» **Problem to solve**:
Starting with the line with "UP News (27, 2193)" and going on through the line with "年齢 (19, 1719)", reproduce the data with "Photos" switched to "Gallery" and nothing else changed.

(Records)
= = = = = = =

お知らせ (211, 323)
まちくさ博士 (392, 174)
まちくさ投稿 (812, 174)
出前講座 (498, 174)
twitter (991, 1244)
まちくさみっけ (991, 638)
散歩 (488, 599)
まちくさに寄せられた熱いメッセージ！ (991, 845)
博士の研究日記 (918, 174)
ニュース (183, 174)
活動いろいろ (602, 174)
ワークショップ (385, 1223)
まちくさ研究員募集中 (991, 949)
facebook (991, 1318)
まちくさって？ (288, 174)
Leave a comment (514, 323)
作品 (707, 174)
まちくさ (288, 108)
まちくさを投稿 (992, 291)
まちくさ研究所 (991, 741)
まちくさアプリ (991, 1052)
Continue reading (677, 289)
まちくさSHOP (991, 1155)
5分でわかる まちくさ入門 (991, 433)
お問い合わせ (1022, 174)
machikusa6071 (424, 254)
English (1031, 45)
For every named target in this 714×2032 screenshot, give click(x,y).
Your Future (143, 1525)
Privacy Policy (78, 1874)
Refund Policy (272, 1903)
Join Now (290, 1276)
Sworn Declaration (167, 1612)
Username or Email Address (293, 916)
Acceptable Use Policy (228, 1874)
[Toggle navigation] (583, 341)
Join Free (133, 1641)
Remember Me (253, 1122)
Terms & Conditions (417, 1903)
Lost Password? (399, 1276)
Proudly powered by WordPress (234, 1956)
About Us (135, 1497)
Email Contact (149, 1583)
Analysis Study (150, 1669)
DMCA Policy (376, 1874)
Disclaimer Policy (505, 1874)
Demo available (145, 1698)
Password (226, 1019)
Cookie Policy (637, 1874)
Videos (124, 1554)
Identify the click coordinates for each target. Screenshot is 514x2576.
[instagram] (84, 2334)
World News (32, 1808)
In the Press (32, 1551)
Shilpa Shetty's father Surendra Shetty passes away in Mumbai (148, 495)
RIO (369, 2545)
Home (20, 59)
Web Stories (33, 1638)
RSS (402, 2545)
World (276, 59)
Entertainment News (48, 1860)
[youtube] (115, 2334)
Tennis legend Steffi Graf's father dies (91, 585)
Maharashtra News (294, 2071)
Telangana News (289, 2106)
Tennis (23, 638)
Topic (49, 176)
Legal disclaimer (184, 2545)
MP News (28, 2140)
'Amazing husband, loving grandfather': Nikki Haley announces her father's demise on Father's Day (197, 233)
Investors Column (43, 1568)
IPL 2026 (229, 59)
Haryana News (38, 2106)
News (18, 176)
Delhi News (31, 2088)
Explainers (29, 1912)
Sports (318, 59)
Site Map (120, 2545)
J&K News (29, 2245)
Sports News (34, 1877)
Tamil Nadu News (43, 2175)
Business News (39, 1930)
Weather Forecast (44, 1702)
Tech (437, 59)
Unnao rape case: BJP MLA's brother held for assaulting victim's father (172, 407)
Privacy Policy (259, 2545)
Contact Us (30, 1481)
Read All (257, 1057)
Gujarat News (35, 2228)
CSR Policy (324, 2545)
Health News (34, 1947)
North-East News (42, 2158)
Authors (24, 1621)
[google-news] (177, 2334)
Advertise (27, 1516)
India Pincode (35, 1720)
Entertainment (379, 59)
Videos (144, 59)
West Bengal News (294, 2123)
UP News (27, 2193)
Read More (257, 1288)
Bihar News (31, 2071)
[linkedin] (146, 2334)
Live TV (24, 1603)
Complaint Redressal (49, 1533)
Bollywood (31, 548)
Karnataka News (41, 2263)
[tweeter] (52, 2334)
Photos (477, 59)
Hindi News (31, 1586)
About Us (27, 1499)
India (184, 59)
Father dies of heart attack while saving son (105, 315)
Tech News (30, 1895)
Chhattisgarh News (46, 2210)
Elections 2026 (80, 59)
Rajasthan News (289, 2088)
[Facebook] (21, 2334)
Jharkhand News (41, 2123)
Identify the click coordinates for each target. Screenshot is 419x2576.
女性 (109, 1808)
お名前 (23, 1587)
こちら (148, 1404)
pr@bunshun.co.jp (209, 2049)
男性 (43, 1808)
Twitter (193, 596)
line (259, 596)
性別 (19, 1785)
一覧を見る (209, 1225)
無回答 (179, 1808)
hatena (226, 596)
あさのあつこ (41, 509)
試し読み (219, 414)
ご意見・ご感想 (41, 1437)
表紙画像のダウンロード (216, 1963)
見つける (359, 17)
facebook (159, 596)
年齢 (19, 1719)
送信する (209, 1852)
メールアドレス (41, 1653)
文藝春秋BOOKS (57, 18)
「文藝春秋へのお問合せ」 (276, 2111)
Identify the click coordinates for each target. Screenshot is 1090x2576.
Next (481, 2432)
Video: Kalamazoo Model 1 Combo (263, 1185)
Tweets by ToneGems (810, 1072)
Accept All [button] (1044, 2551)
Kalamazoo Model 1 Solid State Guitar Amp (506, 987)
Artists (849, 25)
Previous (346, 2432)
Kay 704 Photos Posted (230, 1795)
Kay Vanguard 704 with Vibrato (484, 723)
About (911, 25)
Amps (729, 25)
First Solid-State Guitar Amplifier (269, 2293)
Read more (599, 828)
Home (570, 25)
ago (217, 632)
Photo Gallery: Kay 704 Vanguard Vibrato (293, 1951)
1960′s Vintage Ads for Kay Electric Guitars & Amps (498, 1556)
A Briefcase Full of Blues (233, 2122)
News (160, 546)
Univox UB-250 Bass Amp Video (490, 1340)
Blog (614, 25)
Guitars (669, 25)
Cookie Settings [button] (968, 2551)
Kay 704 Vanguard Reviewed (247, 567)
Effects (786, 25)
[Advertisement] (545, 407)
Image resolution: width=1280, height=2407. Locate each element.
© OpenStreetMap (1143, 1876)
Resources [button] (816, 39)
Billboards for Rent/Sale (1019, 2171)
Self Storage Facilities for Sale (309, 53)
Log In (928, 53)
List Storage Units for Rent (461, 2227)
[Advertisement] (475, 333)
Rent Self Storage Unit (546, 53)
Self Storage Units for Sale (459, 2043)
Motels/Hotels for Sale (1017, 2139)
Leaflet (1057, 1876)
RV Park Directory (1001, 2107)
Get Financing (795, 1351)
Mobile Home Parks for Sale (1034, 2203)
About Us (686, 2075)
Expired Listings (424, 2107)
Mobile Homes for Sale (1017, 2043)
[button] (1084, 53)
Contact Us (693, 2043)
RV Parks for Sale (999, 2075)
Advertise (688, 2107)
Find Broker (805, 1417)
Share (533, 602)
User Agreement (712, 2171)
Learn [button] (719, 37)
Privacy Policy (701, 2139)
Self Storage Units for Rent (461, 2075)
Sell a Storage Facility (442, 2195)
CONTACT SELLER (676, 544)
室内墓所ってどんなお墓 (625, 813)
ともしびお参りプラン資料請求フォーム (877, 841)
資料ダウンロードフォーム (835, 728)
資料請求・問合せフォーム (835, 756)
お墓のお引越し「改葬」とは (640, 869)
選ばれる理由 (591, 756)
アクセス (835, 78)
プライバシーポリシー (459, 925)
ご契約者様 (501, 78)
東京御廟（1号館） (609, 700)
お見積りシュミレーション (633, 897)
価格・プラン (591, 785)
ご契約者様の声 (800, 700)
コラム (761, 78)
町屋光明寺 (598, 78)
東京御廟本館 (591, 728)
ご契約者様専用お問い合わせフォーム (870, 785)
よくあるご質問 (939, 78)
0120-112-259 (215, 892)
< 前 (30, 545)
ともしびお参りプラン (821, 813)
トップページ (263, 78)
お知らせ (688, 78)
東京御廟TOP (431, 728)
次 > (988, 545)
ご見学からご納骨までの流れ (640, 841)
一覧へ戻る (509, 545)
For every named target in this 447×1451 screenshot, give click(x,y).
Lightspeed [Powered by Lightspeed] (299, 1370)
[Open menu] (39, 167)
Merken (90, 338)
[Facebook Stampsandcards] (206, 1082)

= = = = = = =

» **Exercise solution**:
UP News (27, 2193)
Read More (257, 1288)
Bihar News (31, 2071)
[linkedin] (146, 2334)
Live TV (24, 1603)
Complaint Redressal (49, 1533)
Bollywood (31, 548)
Karnataka News (41, 2263)
[tweeter] (52, 2334)
Gallery (477, 59)
Hindi News (31, 1586)
About Us (27, 1499)
India (184, 59)
Father dies of heart attack while saving son (105, 315)
Tech News (30, 1895)
Chhattisgarh News (46, 2210)
Elections 2026 (80, 59)
Rajasthan News (289, 2088)
[Facebook] (21, 2334)
Jharkhand News (41, 2123)
Identify the click coordinates for each target. Screenshot is 419x2576.
女性 (109, 1808)
お名前 (23, 1587)
こちら (148, 1404)
pr@bunshun.co.jp (209, 2049)
男性 (43, 1808)
Twitter (193, 596)
line (259, 596)
性別 (19, 1785)
一覧を見る (209, 1225)
無回答 (179, 1808)
hatena (226, 596)
あさのあつこ (41, 509)
試し読み (219, 414)
ご意見・ご感想 (41, 1437)
表紙画像のダウンロード (216, 1963)
見つける (359, 17)
facebook (159, 596)
年齢 (19, 1719)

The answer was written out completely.